Its Tuesday, the first day of Sun N Fun 2009. My schedule shows me going on Friday, but as I sit here at my desk in my Lakeland, FL home studying for finals, I can hear the airplanes flying overhead.

I am pretty confident that when all the dust clears, this year’s attendance is going to be way down. Even I am having a hard time with the idea of shelling out nearly $60 for a day at the event with my wife – AND they are charging for parking now! It is interesting to me that the organization that is Sun N Fun, Inc is in dire financial straits. They apparently lost their ass on last year’s event. Hiring the Air Force Thunderbirds couldn’t have been cheap. The original “pilot-friendly” concept has sort of been chiseled away over the years into an increasingly commercial venture. Most pilots that I know couldn’t care less about the airshow, but my guess is that that production encompasses most of their costs. Furthermore, the airshow is closing in on 5 hours in duration now, every day! But, as to costs, most everybody working the event is a volunteer and the vendors all pay to be there. I know their liability insurance has got to be through the roof. That probably accounts for most of the cost of the event.

I’ve lost count of how many Sun N Fun’s I’ve been to. I’ve been going ever since I can remember – I’ve been to at least twenty.

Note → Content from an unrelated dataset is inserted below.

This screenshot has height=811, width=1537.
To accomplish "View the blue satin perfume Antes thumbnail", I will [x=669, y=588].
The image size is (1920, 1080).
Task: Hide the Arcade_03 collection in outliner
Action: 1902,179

Family photo albums contain pictures of me at five or six years old running around Sun N Fun with popsicles. Even now, I enjoy going every single year, but admittedly they are more or less the same every time. I do not have an agenda or to-do list when I go, I just like to go and enjoy the sunny day with my wife, look at some airplanes, and just soak it all in.

The negative side to it is that I do have a tendency to get jealous at the fly in. I am a pilot. As such, going to the fly in, in may ways, is like a young kid walking into a candy store and being told, “Just look, honey, don’t eat.” When I see all those war birds flying overhead, aerobatic airplanes galore, the sea of general aviation airplanes with tents pitched, immaculate Velocitys, and other airplanes, I can’t help but feel a bit “out of the loop” because I am not yet in a position to afford such fancy toys and didn’t take the military route where I would be able to fly the fighter jets or heavy lifts. However, as I get older, these feelings are subsiding. Not out of some overwhelming sense of apathy, but because I realize that nobody can do EVERYTHING, and furthermore, what I have done is considerable. At 27 years old, with nearly 1,900 hours TT, 1,000 hours of jet experience, and every airplane pilot rating the FAA can issue except for the ATP (could do it in two weeks if I wanted), isn’t a half bad accomplishment. Considering my youth and that all I know of aviation thus far has occurred in the last, really, 11 years, I’ve got another 40 years anyway (likely more) to continue to be involved with it in whatever capacity I so choose. It is through these eyes, that I am learning to shelf my feelings of inadequacy among so many giants at the fly-in and to embrace who I am, what I have done, and more importantly, what I will do with aviation throughout the rest of my life. Will I be able to do it ALL in the end? No. But I can do much of it and ENJOY myself along the way and it will have been worth it in the end.

Regardless of what political obstacles attempt to curtail aviation, user fees, class H, I, J, K, L airspace, etc, those who love it will figure out a way to keep doing it. However, I am of the opinion that as time goes on, it will become more and more a prerequisite that one be able to EARN LOTS OF MONEY, to be able to participate. I am in the midst of working on this last point right now!!